## [Listed records]
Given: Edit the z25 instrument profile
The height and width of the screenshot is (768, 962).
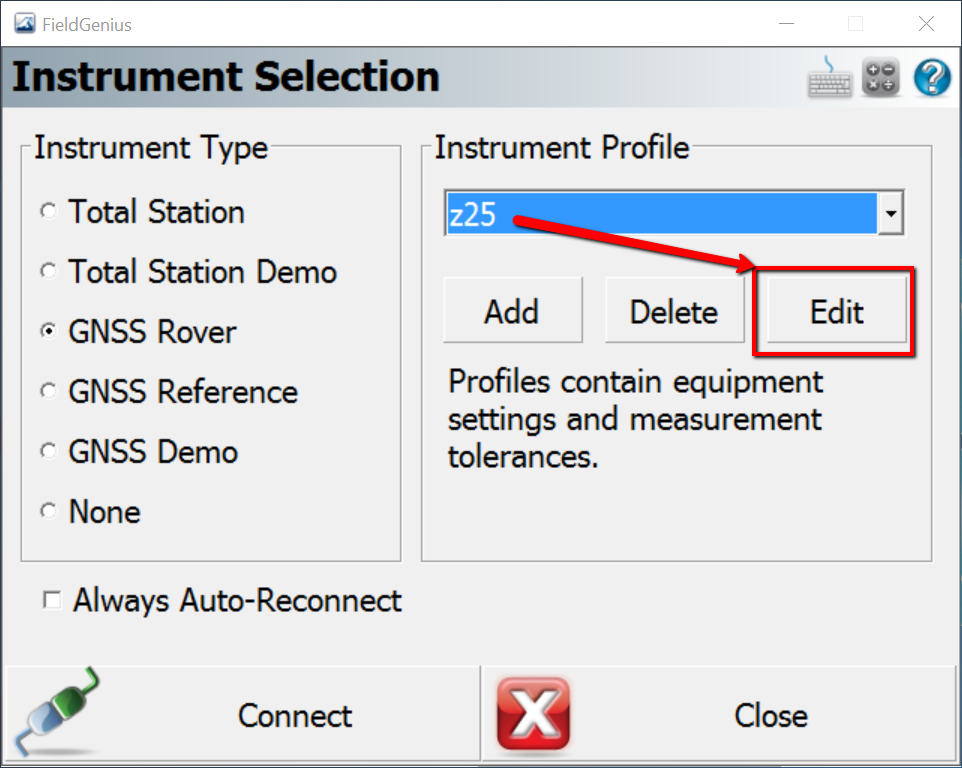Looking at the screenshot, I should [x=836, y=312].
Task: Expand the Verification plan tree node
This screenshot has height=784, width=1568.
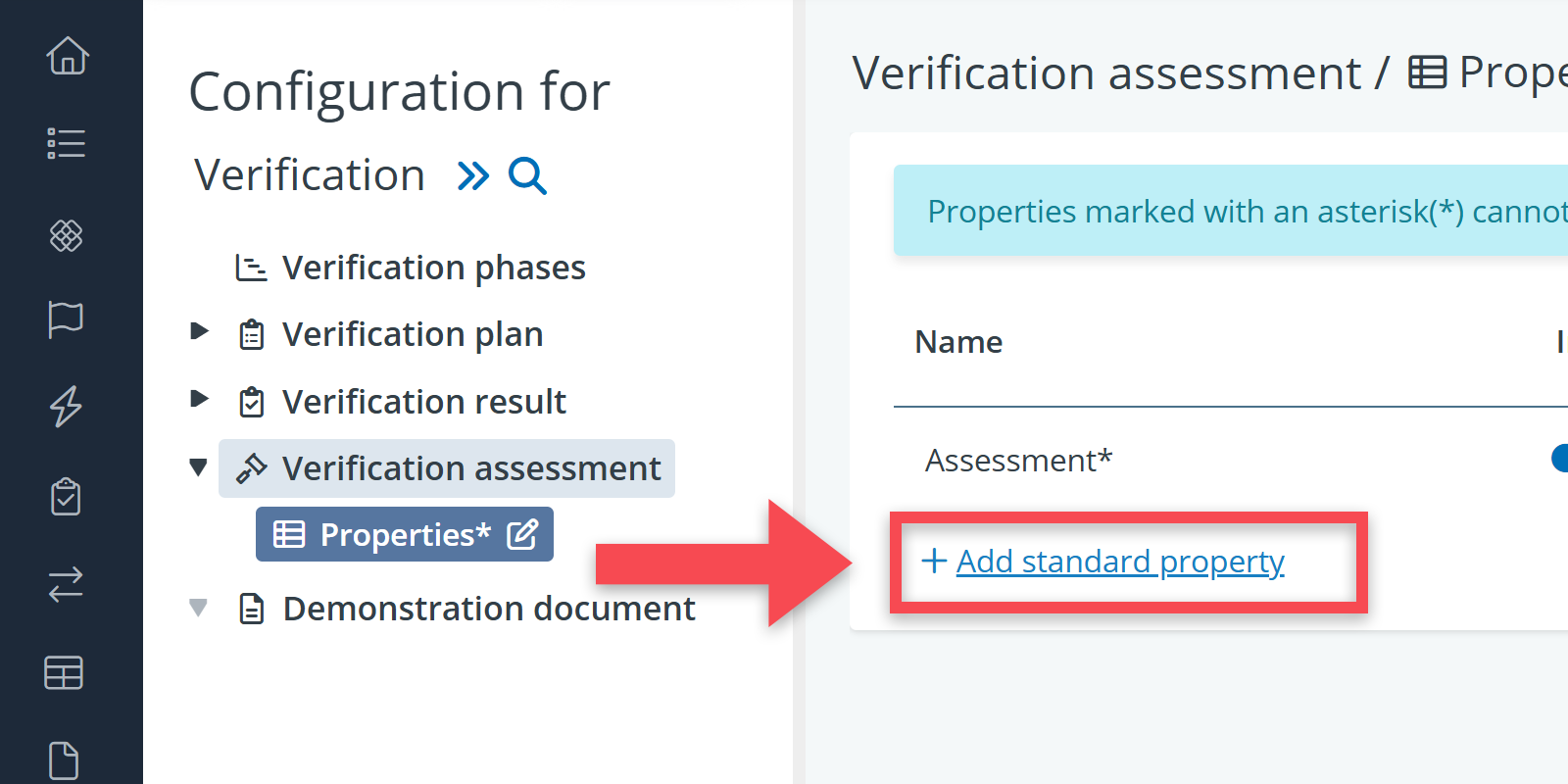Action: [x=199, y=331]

## [Requirement]
The listing is to be repeated exactly, with its pictures removed.

## [Response below]
Given: Edit the z25 instrument profile
The height and width of the screenshot is (768, 962).
Looking at the screenshot, I should [x=836, y=312].
Task: Expand the Verification plan tree node
This screenshot has height=784, width=1568.
Action: [x=199, y=331]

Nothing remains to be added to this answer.